Inicio rápido: Registro de una aplicación en la plataforma de identidad de Microsoft

En este inicio rápido, va a registrar una aplicación en Azure Portal con el fin de que la plataforma de identidad de Microsoft pueda proporcionar servicios de autenticación y autorización para la aplicación y sus usuarios.

La plataforma de identidad de Microsoft realiza la administración de identidades y acceso (IAM) solo para las aplicaciones registradas. Tanto si se trata de una aplicación cliente (por ejemplo, móvil o web) como de una API web que respalda una aplicación cliente, al registrarlas se establece una relación de confianza entre la aplicación y el proveedor de identidades, es decir, la plataforma de identidad de Microsoft.

Sugerencia

Para registrar una aplicación en Azure AD B2C, siga los pasos que se indican en Tutorial: Registro de una aplicación web en Azure AD B2C.

Requisitos previos

Registro de una aplicación

El registro de la aplicación establece una relación de confianza entre la aplicación y la plataforma de identidad de Microsoft. La confianza es unidireccional: la aplicación confía en la plataforma de identidad de Microsoft y no al revés.

Siga estos pasos para crear el registro de la aplicación:

  1. Inicie sesión en Azure Portal.

  2. Si tiene acceso a varios inquilinos, use el filtro Directorios y suscripciones del menú superior para ir al inquilino en el que quiere registrar la aplicación.

  3. Busque y seleccione Azure Active Directory.

  4. En Administrar, seleccione Registros de aplicaciones > y, luego, Nuevo registro.

  5. Escriba un Nombre para mostrar para la aplicación. Los usuarios de la aplicación pueden ver el nombre para mostrar cuando usan la aplicación, por ejemplo, durante el inicio de sesión. Puede cambiar el nombre para mostrar en cualquier momento y varios registros de aplicaciones pueden compartir el mismo nombre. El identificador de la aplicación (cliente) generado automáticamente del registro de la aplicación, y no su nombre para mostrar, identifica de forma única la aplicación en la plataforma de identidades.

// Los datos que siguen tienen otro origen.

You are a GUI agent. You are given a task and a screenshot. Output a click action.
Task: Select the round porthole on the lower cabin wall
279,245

  6. Especifique qué personas pueden usar la aplicación. A veces, se conoce a estas personas como público de inicio de sesión.

    Tipos de cuenta admitidos Descripción
    Solo las cuentas de este directorio organizativo Seleccione esta opción si va a desarrollar una aplicación para que la utilicen usuarios (o invitados) de su inquilino.

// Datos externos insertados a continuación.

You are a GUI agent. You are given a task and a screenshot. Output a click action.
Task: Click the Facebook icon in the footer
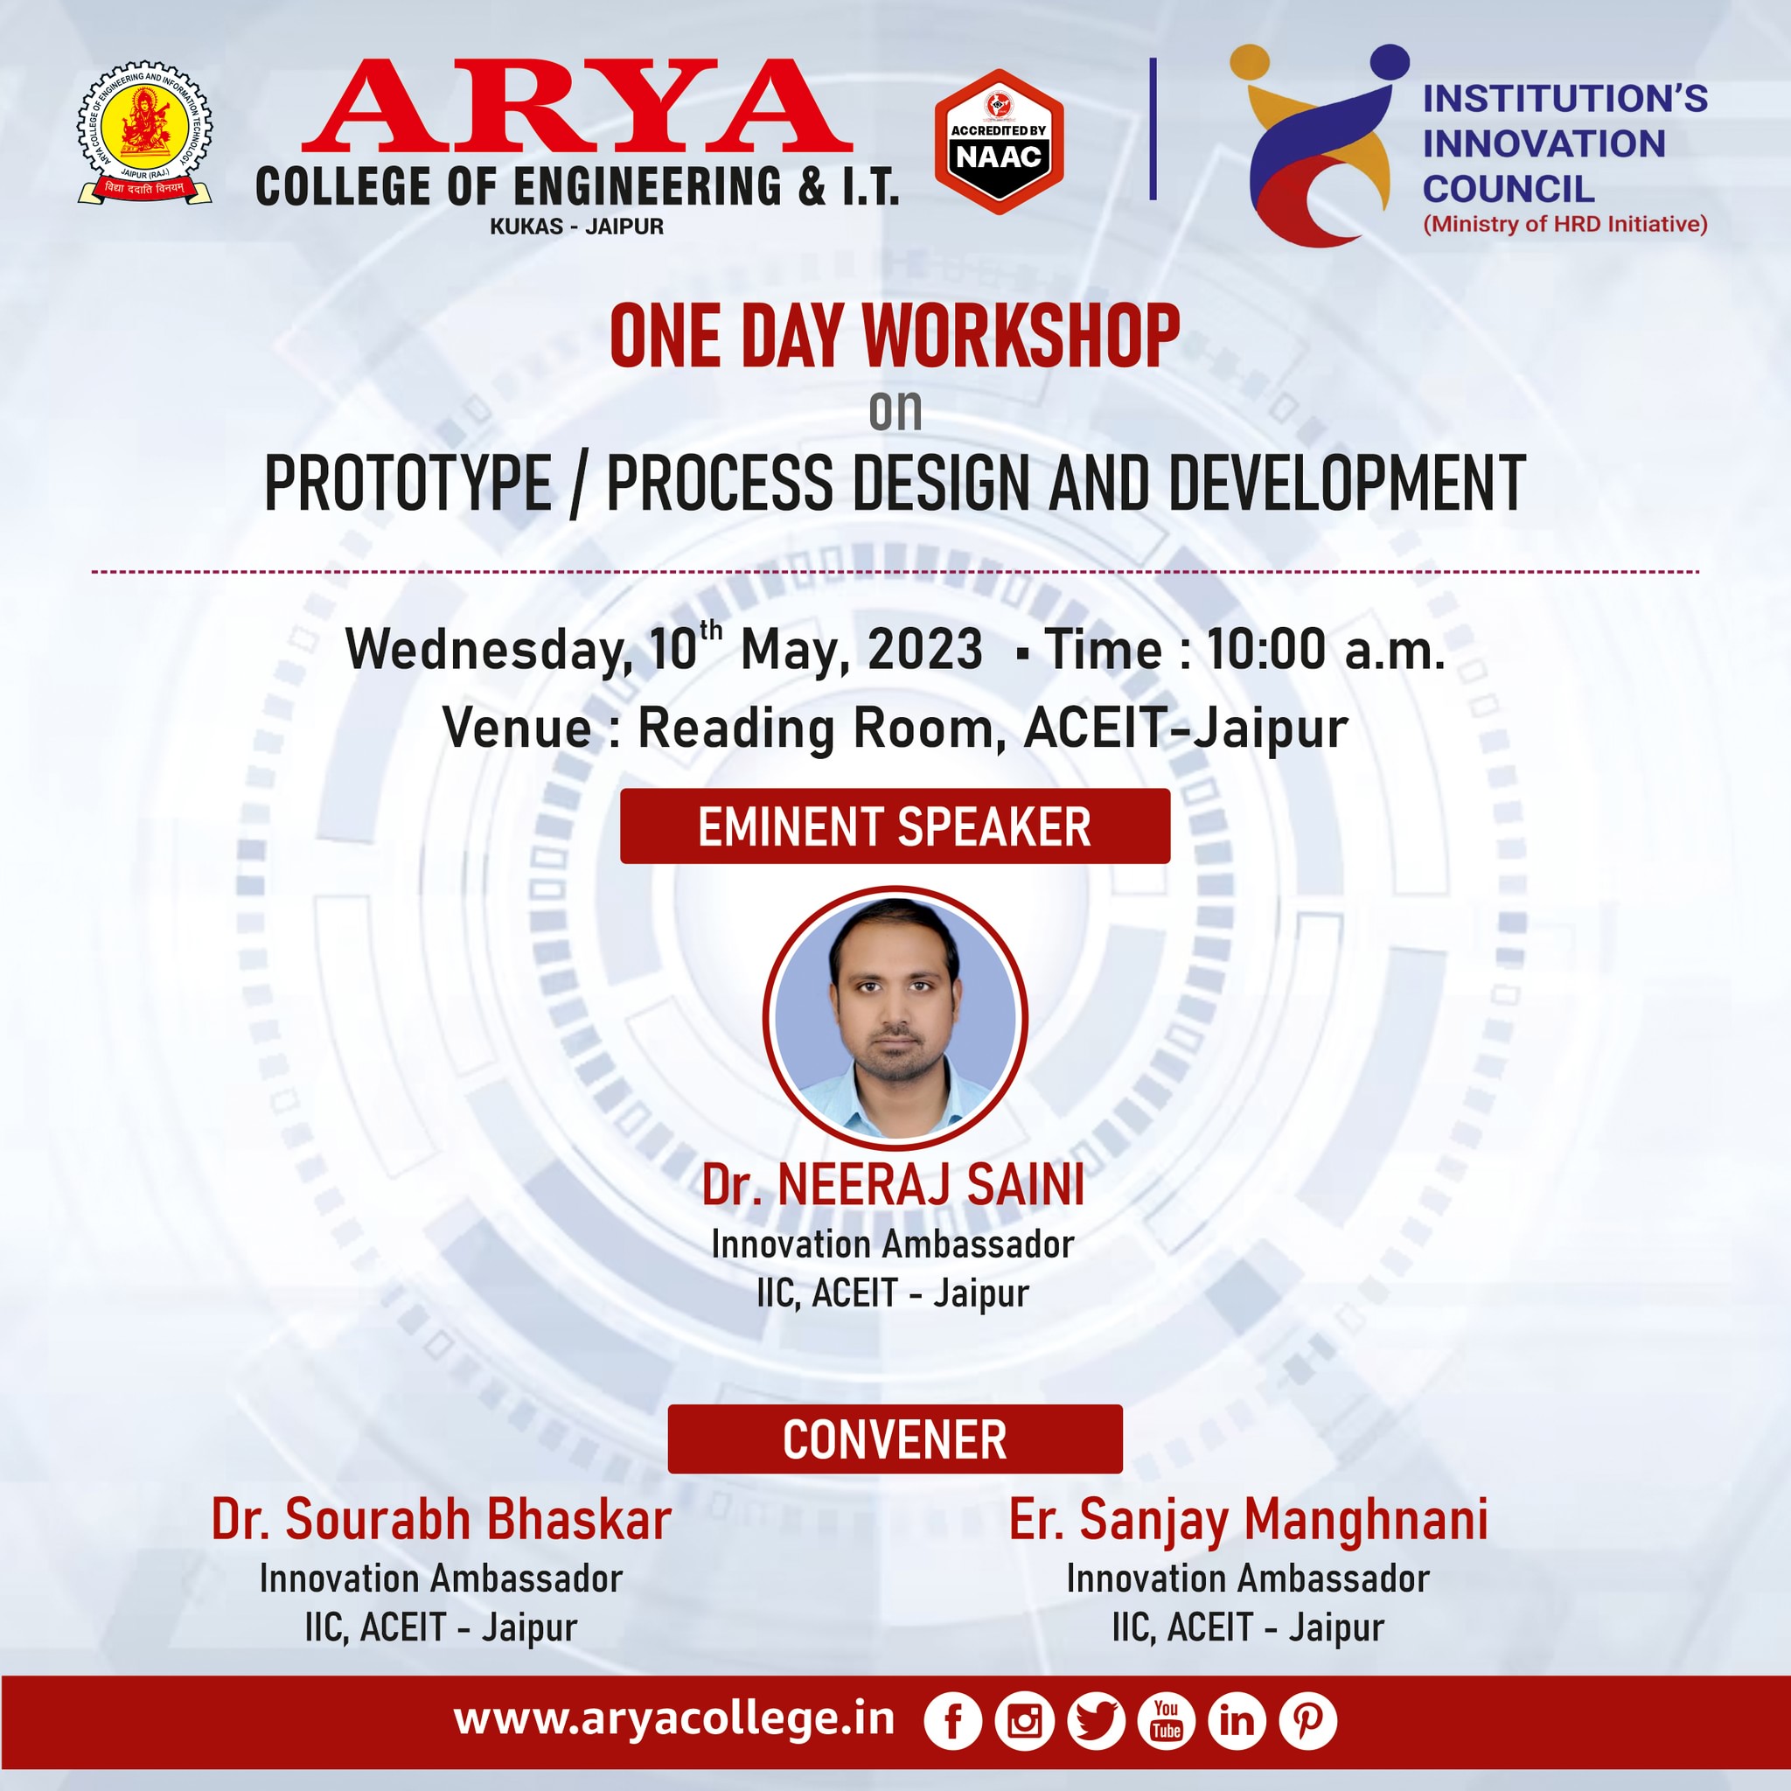(x=952, y=1720)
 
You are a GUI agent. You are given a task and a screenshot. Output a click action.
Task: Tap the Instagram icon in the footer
(x=1024, y=1720)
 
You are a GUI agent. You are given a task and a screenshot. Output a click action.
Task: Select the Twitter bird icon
(x=1096, y=1720)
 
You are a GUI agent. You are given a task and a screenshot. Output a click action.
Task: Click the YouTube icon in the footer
(x=1167, y=1720)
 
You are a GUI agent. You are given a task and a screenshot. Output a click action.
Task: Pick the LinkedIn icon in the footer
(x=1237, y=1720)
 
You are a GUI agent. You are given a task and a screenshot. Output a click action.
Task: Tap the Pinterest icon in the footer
(x=1308, y=1720)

    A menudo denominada aplicación de línea de negocio, se trata de una aplicación de un solo inquilino en la plataforma de identidad de Microsoft.
    Cuentas en cualquier directorio organizativo Seleccione esta opción si desea que los usuarios de cualquier inquilino de Azure Active Directory (Azure AD) pueda usar la aplicación. Esta opción es adecuada si, por ejemplo, va a desarrollar una aplicación de software como servicio (SaaS) que desea proporcionar a varias organizaciones.

    Este tipo de aplicación se denomina multiinquilino en la plataforma de identidad de Microsoft.
    Cuentas en cualquier directorio organizativo y cuentas Microsoft personales Seleccione esta opción para establecer como destino el mayor conjunto posible de clientes.

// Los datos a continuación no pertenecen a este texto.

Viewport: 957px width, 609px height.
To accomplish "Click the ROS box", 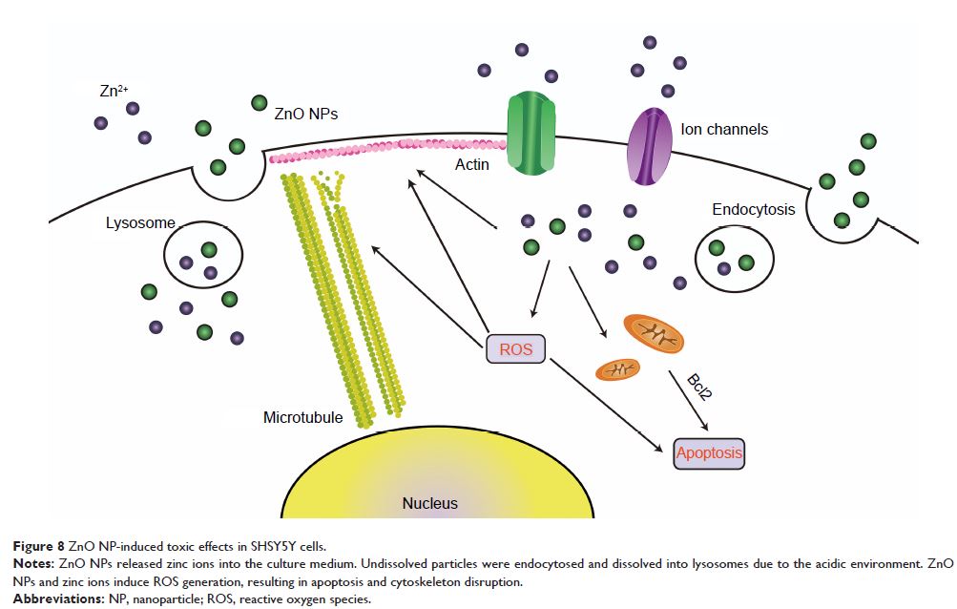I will (515, 349).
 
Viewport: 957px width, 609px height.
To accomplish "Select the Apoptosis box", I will (708, 452).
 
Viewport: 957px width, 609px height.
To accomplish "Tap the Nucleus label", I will (429, 503).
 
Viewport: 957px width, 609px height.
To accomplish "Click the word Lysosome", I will (141, 222).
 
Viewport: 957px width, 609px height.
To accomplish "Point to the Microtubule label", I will (302, 417).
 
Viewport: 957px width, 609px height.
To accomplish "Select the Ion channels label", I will (724, 128).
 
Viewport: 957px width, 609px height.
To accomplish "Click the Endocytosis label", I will (753, 209).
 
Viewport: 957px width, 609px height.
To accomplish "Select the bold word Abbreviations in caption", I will (54, 599).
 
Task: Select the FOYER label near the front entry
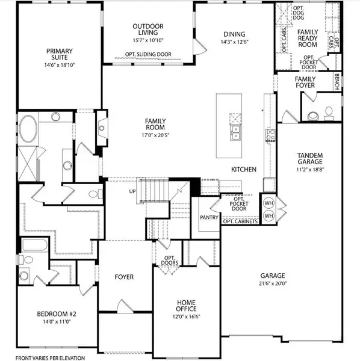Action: (124, 277)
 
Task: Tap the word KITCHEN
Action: (245, 170)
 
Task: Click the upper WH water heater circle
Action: (269, 202)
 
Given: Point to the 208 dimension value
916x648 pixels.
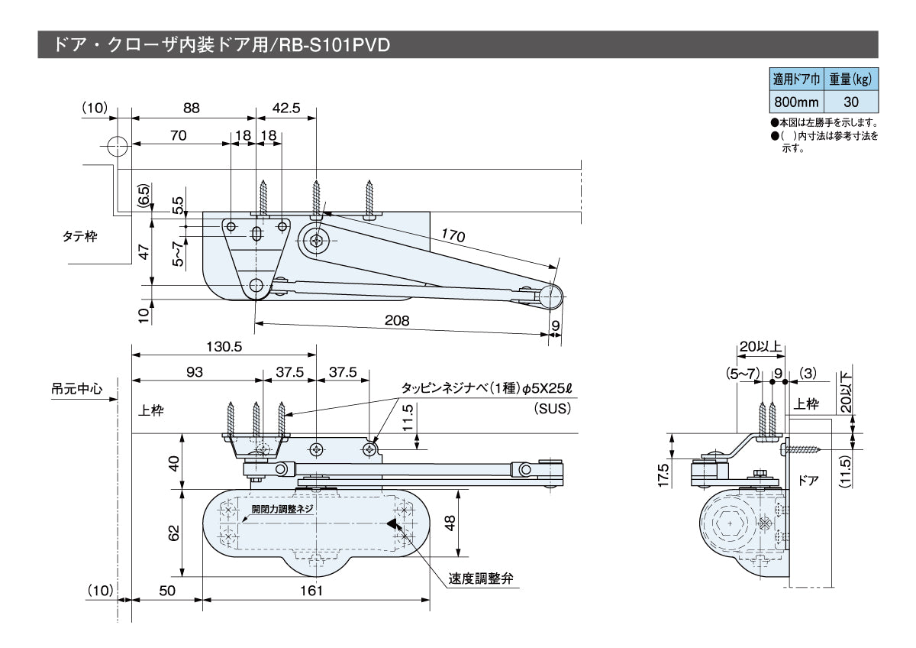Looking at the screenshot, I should [x=397, y=321].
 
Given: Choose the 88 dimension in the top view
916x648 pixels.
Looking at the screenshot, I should [x=192, y=108].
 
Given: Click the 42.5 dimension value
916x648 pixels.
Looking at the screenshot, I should [x=285, y=108].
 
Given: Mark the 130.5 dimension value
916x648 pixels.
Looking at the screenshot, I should [x=224, y=345].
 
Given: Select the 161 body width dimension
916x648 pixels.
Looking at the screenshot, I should [x=311, y=590].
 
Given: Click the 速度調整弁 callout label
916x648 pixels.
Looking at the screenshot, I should [x=479, y=579].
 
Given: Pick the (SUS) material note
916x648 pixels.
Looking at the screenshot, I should [x=553, y=409].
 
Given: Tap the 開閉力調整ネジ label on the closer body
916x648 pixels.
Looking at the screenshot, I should [x=282, y=509].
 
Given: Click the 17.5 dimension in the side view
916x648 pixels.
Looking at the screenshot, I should [x=663, y=474].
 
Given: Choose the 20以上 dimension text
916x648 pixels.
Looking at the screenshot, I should [x=760, y=346].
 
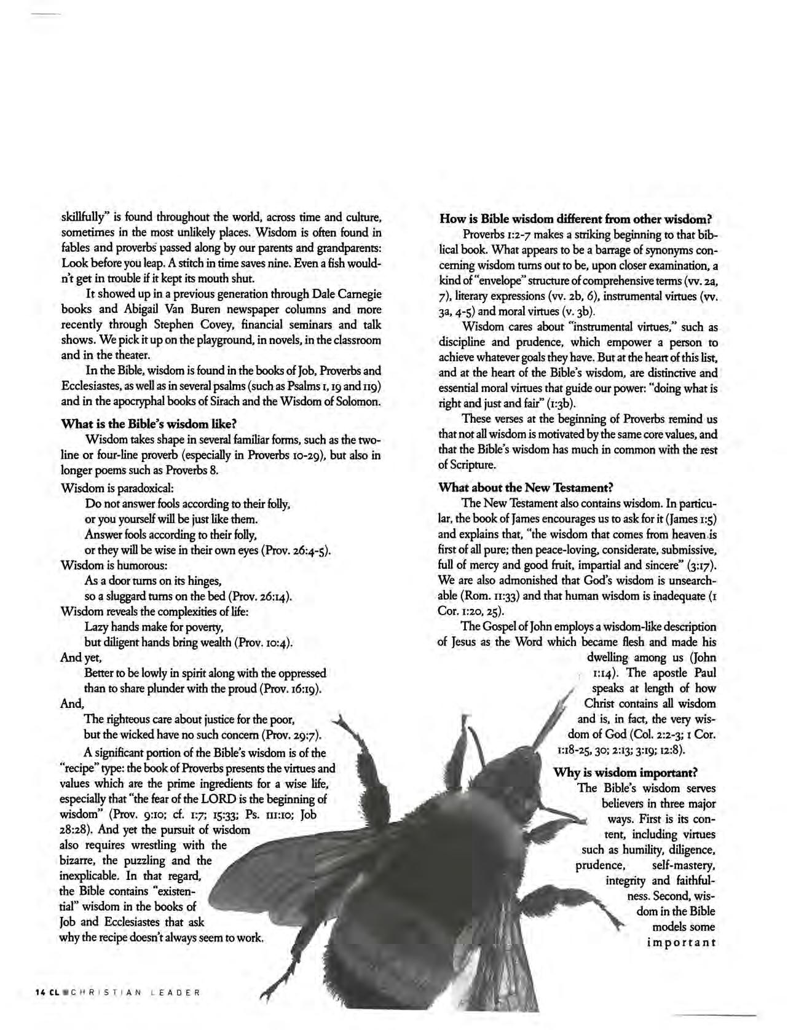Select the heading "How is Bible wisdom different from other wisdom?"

    Al seleccionar esta opción, estará registrando una aplicación multiinquilino que también admite usuarios con cuentas personales de Microsoft.
    Cuentas personales de Microsoft Seleccione esta opción si va a crear una aplicación solo para usuarios con cuentas personales de Microsoft. Las cuentas personales de Microsoft abarcan las cuentas de Skype, Xbox, Live y Hotmail.
  7. No escriba nada en URI de redirección (opcional) . Configurará un URI de redirección en la sección siguiente.

  8. Seleccione Registrar para completar el registro inicial de la aplicación.

    Captura de pantalla de Azure Portal en un explorador web que muestra el panel Registrar una aplicación .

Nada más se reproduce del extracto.